# Spooky1 & RoxyBlue's 2009 Haunt Video



## Spooky1 (Aug 25, 2008)

Finally, we present the Ghouls of Gaithersburg video, for your viewing pleasure.


----------



## Rahnefan (May 1, 2009)

I like your celtic cross and the tombstone that glows blue.


----------



## The Creepster (Sep 18, 2009)

Great Job you two.....


----------



## ScreamingScarecrow (Oct 1, 2008)

Awesome guys! Thanks for sharing the video - it and the haunt were well put together.
One of the things I liked about your setup is all the sublte nuances in the displays! I like when your eyes just keep finding more and more layers of stuff.


----------



## The Bloodshed Brothers (Jan 25, 2009)

2 heads are better than 1

great job spooky and roxy!


----------



## Wildcat (Nov 3, 2007)

Awesome display. Love the treat bag still with the spider victim.


----------



## Ripper666 (Nov 12, 2009)

Cool Display! I really like the Use of light and shadow!


----------



## Dixie (Feb 18, 2009)

Wow, so many awesome little details that really add to the big picture...... Oh and the crow with the eyeballs? I will have nightmares for DAYS now, lol. Everything looks perfect!


----------



## lewlew (Mar 15, 2006)

Outstanding! It is so cool to see all you guys' props put together into one great display!

Top 3:

3: The lone sneaker on the sidewalk (Creepy!)
2: Ths shadows thrown on the house in the background.
1: The master and mistress of the house presiding over their yard at the end.

Great job you two!


----------



## The Pod (Sep 15, 2009)

Very nice! Thanks for sharing.


----------



## fick209 (Aug 31, 2009)

Great job you guys. That's a lot of props to set up the day of and then take down that night Everything flows together very nicely and looks great.


----------



## nixie (Sep 17, 2008)

Love it! Lots of amazing props there! I love how you took photos at different intervals to show the movement. The skellies in the car are a nice touch, I especially like that they're all buckled in! Safety first--even when you're already dead... Great tombstones too, really dramatic in the lighting! Nice work!!


----------



## RoxyBlue (Oct 6, 2008)

Thanks, all!



lewlew said:


> Top 3:
> 
> 3: The lone sneaker on the sidewalk (Creepy!)
> 2: Ths shadows thrown on the house in the background.
> 1: The master and mistress of the house presiding over their yard at the end.

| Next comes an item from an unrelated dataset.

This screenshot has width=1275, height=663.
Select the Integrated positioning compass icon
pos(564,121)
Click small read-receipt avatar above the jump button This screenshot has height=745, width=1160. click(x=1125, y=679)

That lone sneaker with severed foot was one of those off-the-cuff things Spooky1 did last year, and the ToTs loved it, so it made a return visit this year with equally good results

The shadows on the side of our neighbor's house was totally unplanned. We had played around with leaving the porch light off, finally left it on just for convenience when ToTs came to the door, then noticed late in the evening the spider and spider victim shadows on the side of the house. So kind of our neighbors to cut down the overgrown bushes that used to be there - it would have totally ruined the effect otherwise


----------



## jdubbya (Nov 6, 2005)

That was really fun to watch. You have the prop placement and lighting thing down to an art. Very very nice display. Yet another temptation to go back to haunting only my front yard and nix the walk through. Great job!


----------



## Eeeekim (Aug 14, 2009)

The goblin is sooo awesome!
And I am SO steeling the crow eatin' the the eyeballs idea. LOL
Great work guys.


----------



## Johnny Thunder (Feb 24, 2006)

Looks great!!!


----------



## Joiseygal (Sep 3, 2008)

Great Job Roxy and Spooky! I love the guy coming out of the grave. The bird bath with the crow and eyeballs is also great. You both did a great job and thanks for sharing...


----------



## Spooklights (Jul 4, 2006)

I really like your house and yard decorations. Especially the spiders on the porch with the wrapped up victim...and the treat bag. I'm also enjoying some of those names on the tombstones. Your video was a lot of fun to watch!


----------



## Uruk-Hai (Nov 4, 2006)

A great video for a GREAT haunt!!! Really well done. Love the props, the lighting, everything.


----------



## debbie5 (Mar 2, 2007)

Now we know that you married spooky1 for his huge sickle blade.


----------



## DeathTouch (Sep 6, 2005)

Wow! I really enjoyed the video. I like the moving corpse guy in the casket. I so want to do that next year.


----------



## RoxyBlue (Oct 6, 2008)

debbie5 said:


> Now we know that you married spooky1 for his huge sickle blade.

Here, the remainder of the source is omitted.